Обращая внимание не только на различие, но и на сходство далеких друг от друга литератур, возможно выявить в них некоторые черты, кажущиеся на первый взгляд случайными, но приобретающие определенный смысл в мировом литературном процессе. При этом важнейшее значение получает метод исследования подобных явлений. Приведем пример.

Сопоставляя описание беспокойного впечатления, произведенного на героя висящим над камином портретом в рассказе В. Ирвинга «Таинственный портрет», с чувством страха, испытываемого художником в повести Гоголя «Портрет», Г.И. Чудаков приходит к выводу, что сходство между повестями В. Ирвинга и Гоголя довольно близкое. «Объяснить его можно тем, что именно описание страха, возбуждаемого портретом, у Вашингтона Ирвинга произвело сильное впечатление и на самого Гоголя, читавшего, конечно, “Атеней”, где был помещен перевод “Таинственного портрета” в 1829 году, и первая мысль о “Портрете” могла зародиться у него под влиянием чтения названной повести, вследствие чего сцена, наиболее поразившая Гоголя, отразилась и в его произведении»[35].

Рассуждения исследователя безупречны в отношении фактов. Действительно, вполне вероятно, что Гоголь читал рассказ Ирвинга, переведенный в журнале «Атеней». Однако необъяснимым остается главное – почему среди всего, что читал Гоголь и в «Атенее» (где печатались повести не только Ирвинга, но и Л. Тика, отрывки из романа Купера «Пионеры» и другие переводы), и в иных журналах и книгах, его внимание обратилось именно к тому или другому произведению. Лежит ли причина интереса Гоголя в сочинении иностранного автора, или смысл обращения Гоголя к Ирвингу или другому писателю заключается не в них, а в самом Гоголе? Таково различие компаративистского и историко-литературного подхода к феномену, который принято обозначать словом «влияние». Научно объяснить факт близости повестей Ирвинга и Гоголя как проявление общих типологических тенденций развития романтической повести позволяет теория активного отбора, согласно которой представители одной национальной литературы обращаются к опыту другой национальной традиции в результате назревшей необходимости и потребности собственного литературно-художественного процесса.

» ЧТО ТРЕБУЕТСЯ
Ответьте по отрывку о Гоголе и Ирвинге выше:
(a) В каком году в «Атенее» поместили перевод «Таинственного портрета»?
(b) Чьи произведения, кроме повестей Ирвинга, печатались в «Атенее»?
(c) Какая теория, по словам отрывка, позволяет научно объяснить близость повестей Ирвинга и Гоголя?

Сохранённые записи из коллекции
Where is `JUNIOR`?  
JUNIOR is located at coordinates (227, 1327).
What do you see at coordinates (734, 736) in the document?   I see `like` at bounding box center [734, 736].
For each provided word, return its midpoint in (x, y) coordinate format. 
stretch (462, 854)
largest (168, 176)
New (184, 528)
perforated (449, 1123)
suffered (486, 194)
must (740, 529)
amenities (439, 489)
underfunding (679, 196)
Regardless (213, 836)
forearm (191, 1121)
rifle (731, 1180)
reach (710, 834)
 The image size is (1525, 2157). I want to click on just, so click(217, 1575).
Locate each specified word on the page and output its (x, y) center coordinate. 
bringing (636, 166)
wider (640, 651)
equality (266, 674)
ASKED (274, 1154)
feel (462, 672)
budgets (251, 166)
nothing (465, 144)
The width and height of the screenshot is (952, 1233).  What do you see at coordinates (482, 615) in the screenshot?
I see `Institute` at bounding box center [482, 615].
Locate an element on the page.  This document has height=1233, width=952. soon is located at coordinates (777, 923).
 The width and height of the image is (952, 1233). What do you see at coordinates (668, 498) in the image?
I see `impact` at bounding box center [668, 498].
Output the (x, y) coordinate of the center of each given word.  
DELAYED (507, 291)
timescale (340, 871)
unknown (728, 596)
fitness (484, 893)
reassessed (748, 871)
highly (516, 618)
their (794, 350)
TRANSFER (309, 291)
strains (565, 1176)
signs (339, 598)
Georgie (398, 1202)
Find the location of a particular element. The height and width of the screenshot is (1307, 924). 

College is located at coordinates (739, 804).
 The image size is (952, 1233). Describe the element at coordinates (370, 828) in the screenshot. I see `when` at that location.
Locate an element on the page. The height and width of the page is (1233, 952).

» РЕЗУЛЬТАТ
(a) В 1829 году.
(b) Повести Л. Тика, отрывки из романа Купера «Пионеры» и другие переводы.
(c) Теория активного отбора.